*To do*. Copy out the following material line for line, with no changes.

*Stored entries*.
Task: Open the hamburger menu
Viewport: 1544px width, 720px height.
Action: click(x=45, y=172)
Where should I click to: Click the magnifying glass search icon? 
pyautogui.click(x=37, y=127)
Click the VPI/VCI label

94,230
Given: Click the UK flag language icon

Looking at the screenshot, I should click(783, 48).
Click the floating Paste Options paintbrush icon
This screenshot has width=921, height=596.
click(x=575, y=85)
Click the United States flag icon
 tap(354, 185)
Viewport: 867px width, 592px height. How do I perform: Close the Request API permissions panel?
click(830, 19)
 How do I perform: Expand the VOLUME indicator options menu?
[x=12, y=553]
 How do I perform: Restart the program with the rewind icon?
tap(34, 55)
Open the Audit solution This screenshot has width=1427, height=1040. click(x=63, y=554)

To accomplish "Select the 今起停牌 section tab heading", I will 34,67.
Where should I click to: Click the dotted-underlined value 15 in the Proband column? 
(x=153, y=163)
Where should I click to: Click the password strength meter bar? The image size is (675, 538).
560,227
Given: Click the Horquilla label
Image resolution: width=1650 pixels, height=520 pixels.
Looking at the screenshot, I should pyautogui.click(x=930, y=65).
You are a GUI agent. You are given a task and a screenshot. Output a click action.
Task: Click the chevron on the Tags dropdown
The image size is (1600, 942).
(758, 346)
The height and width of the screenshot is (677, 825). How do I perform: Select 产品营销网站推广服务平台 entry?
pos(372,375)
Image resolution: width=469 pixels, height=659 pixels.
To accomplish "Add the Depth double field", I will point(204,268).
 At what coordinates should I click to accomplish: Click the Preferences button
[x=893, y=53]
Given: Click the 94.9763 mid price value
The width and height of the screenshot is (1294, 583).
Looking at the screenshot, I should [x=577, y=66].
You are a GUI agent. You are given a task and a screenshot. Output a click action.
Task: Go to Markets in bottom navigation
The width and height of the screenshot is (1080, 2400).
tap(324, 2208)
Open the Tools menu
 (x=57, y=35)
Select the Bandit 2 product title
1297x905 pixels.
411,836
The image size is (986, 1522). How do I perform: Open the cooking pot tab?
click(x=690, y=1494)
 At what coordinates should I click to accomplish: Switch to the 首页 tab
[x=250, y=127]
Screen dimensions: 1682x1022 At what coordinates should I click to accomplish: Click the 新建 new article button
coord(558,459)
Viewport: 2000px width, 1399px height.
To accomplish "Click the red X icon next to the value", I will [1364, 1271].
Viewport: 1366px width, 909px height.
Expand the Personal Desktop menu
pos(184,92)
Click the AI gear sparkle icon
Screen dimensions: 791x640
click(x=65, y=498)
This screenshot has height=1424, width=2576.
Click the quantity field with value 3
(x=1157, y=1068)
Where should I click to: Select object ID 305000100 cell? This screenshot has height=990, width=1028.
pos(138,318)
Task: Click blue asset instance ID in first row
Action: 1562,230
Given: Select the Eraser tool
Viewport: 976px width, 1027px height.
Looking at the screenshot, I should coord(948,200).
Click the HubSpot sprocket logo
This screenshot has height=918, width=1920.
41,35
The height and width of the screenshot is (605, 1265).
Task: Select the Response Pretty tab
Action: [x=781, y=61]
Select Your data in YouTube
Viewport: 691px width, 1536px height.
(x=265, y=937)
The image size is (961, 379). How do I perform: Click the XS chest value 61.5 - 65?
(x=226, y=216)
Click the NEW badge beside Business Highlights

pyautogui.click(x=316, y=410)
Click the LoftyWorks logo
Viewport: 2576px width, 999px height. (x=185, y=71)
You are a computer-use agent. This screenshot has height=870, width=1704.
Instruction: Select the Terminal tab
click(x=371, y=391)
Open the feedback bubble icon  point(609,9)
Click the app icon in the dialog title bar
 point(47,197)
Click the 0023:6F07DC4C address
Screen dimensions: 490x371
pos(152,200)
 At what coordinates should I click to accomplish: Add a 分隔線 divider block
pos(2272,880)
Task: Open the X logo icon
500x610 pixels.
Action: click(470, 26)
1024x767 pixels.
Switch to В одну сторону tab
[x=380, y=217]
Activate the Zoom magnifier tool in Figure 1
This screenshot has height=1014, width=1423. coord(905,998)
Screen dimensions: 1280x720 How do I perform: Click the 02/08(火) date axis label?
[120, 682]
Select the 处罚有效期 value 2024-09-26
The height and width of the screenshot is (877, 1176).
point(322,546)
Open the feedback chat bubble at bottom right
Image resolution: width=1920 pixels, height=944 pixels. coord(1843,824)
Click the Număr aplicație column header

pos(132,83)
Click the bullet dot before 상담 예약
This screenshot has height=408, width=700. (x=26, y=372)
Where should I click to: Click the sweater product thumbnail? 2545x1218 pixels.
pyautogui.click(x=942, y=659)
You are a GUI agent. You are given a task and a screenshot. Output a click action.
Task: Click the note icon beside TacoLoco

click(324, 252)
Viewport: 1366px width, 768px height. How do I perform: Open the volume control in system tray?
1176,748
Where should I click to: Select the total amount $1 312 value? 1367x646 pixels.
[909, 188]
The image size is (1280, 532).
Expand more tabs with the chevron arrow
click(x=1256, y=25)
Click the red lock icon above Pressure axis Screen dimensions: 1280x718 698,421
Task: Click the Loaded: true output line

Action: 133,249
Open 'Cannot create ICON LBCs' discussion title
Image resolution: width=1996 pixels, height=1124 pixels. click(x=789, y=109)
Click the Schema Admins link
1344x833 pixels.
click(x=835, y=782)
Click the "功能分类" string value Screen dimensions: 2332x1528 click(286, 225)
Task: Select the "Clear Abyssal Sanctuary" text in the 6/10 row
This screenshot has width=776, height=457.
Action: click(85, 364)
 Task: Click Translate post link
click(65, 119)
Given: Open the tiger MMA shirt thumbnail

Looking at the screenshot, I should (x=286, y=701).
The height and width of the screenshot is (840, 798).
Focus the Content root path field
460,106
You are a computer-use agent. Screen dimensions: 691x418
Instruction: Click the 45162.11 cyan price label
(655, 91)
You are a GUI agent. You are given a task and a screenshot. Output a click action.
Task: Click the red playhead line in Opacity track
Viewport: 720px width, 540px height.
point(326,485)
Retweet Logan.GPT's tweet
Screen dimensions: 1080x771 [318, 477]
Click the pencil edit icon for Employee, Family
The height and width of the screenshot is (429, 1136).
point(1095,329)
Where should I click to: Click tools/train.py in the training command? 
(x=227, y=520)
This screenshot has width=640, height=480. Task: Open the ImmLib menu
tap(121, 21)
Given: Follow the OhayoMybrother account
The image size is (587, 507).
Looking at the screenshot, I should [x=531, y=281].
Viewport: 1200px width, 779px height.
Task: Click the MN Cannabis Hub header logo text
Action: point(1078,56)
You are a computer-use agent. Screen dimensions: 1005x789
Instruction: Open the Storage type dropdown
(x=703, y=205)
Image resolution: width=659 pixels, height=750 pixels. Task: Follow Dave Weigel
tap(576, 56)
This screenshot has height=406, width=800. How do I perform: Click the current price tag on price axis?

*Answer in full*.
Task: Open the hamburger menu
Viewport: 1544px width, 720px height.
Action: click(x=45, y=172)
Where should I click to: Click the magnifying glass search icon? 
pyautogui.click(x=37, y=127)
Click the VPI/VCI label

94,230
Given: Click the UK flag language icon

Looking at the screenshot, I should click(783, 48).
Click the floating Paste Options paintbrush icon
This screenshot has width=921, height=596.
click(x=575, y=85)
Click the United States flag icon
 tap(354, 185)
Viewport: 867px width, 592px height. How do I perform: Close the Request API permissions panel?
click(830, 19)
 How do I perform: Expand the VOLUME indicator options menu?
[x=12, y=553]
 How do I perform: Restart the program with the rewind icon?
tap(34, 55)
Open the Audit solution This screenshot has width=1427, height=1040. click(x=63, y=554)

To accomplish "Select the 今起停牌 section tab heading", I will 34,67.
Where should I click to: Click the dotted-underlined value 15 in the Proband column? 
(x=153, y=163)
Where should I click to: Click the password strength meter bar? The image size is (675, 538).
560,227
Given: Click the Horquilla label
Image resolution: width=1650 pixels, height=520 pixels.
Looking at the screenshot, I should pyautogui.click(x=930, y=65).
You are a GUI agent. You are given a task and a screenshot. Output a click action.
Task: Click the chevron on the Tags dropdown
The image size is (1600, 942).
(758, 346)
The height and width of the screenshot is (677, 825). How do I perform: Select 产品营销网站推广服务平台 entry?
pos(372,375)
Image resolution: width=469 pixels, height=659 pixels.
To accomplish "Add the Depth double field", I will point(204,268).
 At what coordinates should I click to accomplish: Click the Preferences button
[x=893, y=53]
Given: Click the 94.9763 mid price value
The width and height of the screenshot is (1294, 583).
Looking at the screenshot, I should [x=577, y=66].
You are a GUI agent. You are given a task and a screenshot. Output a click action.
Task: Go to Markets in bottom navigation
The width and height of the screenshot is (1080, 2400).
tap(324, 2208)
Open the Tools menu
 (x=57, y=35)
Select the Bandit 2 product title
1297x905 pixels.
411,836
The image size is (986, 1522). How do I perform: Open the cooking pot tab?
click(x=690, y=1494)
 At what coordinates should I click to accomplish: Switch to the 首页 tab
[x=250, y=127]
Screen dimensions: 1682x1022 At what coordinates should I click to accomplish: Click the 新建 new article button
coord(558,459)
Viewport: 2000px width, 1399px height.
To accomplish "Click the red X icon next to the value", I will [1364, 1271].
Viewport: 1366px width, 909px height.
Expand the Personal Desktop menu
pos(184,92)
Click the AI gear sparkle icon
Screen dimensions: 791x640
click(x=65, y=498)
This screenshot has height=1424, width=2576.
Click the quantity field with value 3
(x=1157, y=1068)
Where should I click to: Select object ID 305000100 cell? This screenshot has height=990, width=1028.
pos(138,318)
Task: Click blue asset instance ID in first row
Action: 1562,230
Given: Select the Eraser tool
Viewport: 976px width, 1027px height.
Looking at the screenshot, I should coord(948,200).
Click the HubSpot sprocket logo
This screenshot has height=918, width=1920.
41,35
The height and width of the screenshot is (605, 1265).
Task: Select the Response Pretty tab
Action: [x=781, y=61]
Select Your data in YouTube
Viewport: 691px width, 1536px height.
(x=265, y=937)
The image size is (961, 379). How do I perform: Click the XS chest value 61.5 - 65?
(x=226, y=216)
Click the NEW badge beside Business Highlights

pyautogui.click(x=316, y=410)
Click the LoftyWorks logo
Viewport: 2576px width, 999px height. (x=185, y=71)
You are a computer-use agent. This screenshot has height=870, width=1704.
Instruction: Select the Terminal tab
click(x=371, y=391)
Open the feedback bubble icon  point(609,9)
Click the app icon in the dialog title bar
 point(47,197)
Click the 0023:6F07DC4C address
Screen dimensions: 490x371
pos(152,200)
 At what coordinates should I click to accomplish: Add a 分隔線 divider block
pos(2272,880)
Task: Open the X logo icon
500x610 pixels.
Action: click(470, 26)
1024x767 pixels.
Switch to В одну сторону tab
[x=380, y=217]
Activate the Zoom magnifier tool in Figure 1
This screenshot has height=1014, width=1423. coord(905,998)
Screen dimensions: 1280x720 How do I perform: Click the 02/08(火) date axis label?
[120, 682]
Select the 处罚有效期 value 2024-09-26
The height and width of the screenshot is (877, 1176).
point(322,546)
Open the feedback chat bubble at bottom right
Image resolution: width=1920 pixels, height=944 pixels. coord(1843,824)
Click the Număr aplicație column header

pos(132,83)
Click the bullet dot before 상담 예약
This screenshot has height=408, width=700. (x=26, y=372)
Where should I click to: Click the sweater product thumbnail? 2545x1218 pixels.
pyautogui.click(x=942, y=659)
You are a GUI agent. You are given a task and a screenshot. Output a click action.
Task: Click the note icon beside TacoLoco

click(324, 252)
Viewport: 1366px width, 768px height. How do I perform: Open the volume control in system tray?
1176,748
Where should I click to: Select the total amount $1 312 value? 1367x646 pixels.
[909, 188]
The image size is (1280, 532).
Expand more tabs with the chevron arrow
click(x=1256, y=25)
Click the red lock icon above Pressure axis Screen dimensions: 1280x718 698,421
Task: Click the Loaded: true output line

Action: 133,249
Open 'Cannot create ICON LBCs' discussion title
Image resolution: width=1996 pixels, height=1124 pixels. click(x=789, y=109)
Click the Schema Admins link
1344x833 pixels.
click(x=835, y=782)
Click the "功能分类" string value Screen dimensions: 2332x1528 click(286, 225)
Task: Select the "Clear Abyssal Sanctuary" text in the 6/10 row
This screenshot has width=776, height=457.
Action: click(85, 364)
 Task: Click Translate post link
click(65, 119)
Given: Open the tiger MMA shirt thumbnail

Looking at the screenshot, I should (x=286, y=701).
The height and width of the screenshot is (840, 798).
Focus the Content root path field
460,106
You are a computer-use agent. Screen dimensions: 691x418
Instruction: Click the 45162.11 cyan price label
(655, 91)
You are a GUI agent. You are given a task and a screenshot. Output a click action.
Task: Click the red playhead line in Opacity track
Viewport: 720px width, 540px height.
point(326,485)
Retweet Logan.GPT's tweet
Screen dimensions: 1080x771 [318, 477]
Click the pencil edit icon for Employee, Family
The height and width of the screenshot is (429, 1136).
point(1095,329)
Where should I click to: Click tools/train.py in the training command? 
(x=227, y=520)
This screenshot has width=640, height=480. Task: Open the ImmLib menu
tap(121, 21)
Given: Follow the OhayoMybrother account
The image size is (587, 507).
Looking at the screenshot, I should [x=531, y=281].
Viewport: 1200px width, 779px height.
Task: Click the MN Cannabis Hub header logo text
Action: point(1078,56)
You are a computer-use agent. Screen dimensions: 1005x789
Instruction: Open the Storage type dropdown
(x=703, y=205)
Image resolution: width=659 pixels, height=750 pixels. Task: Follow Dave Weigel
tap(576, 56)
This screenshot has height=406, width=800. How do I perform: Click the current price tag on price axis?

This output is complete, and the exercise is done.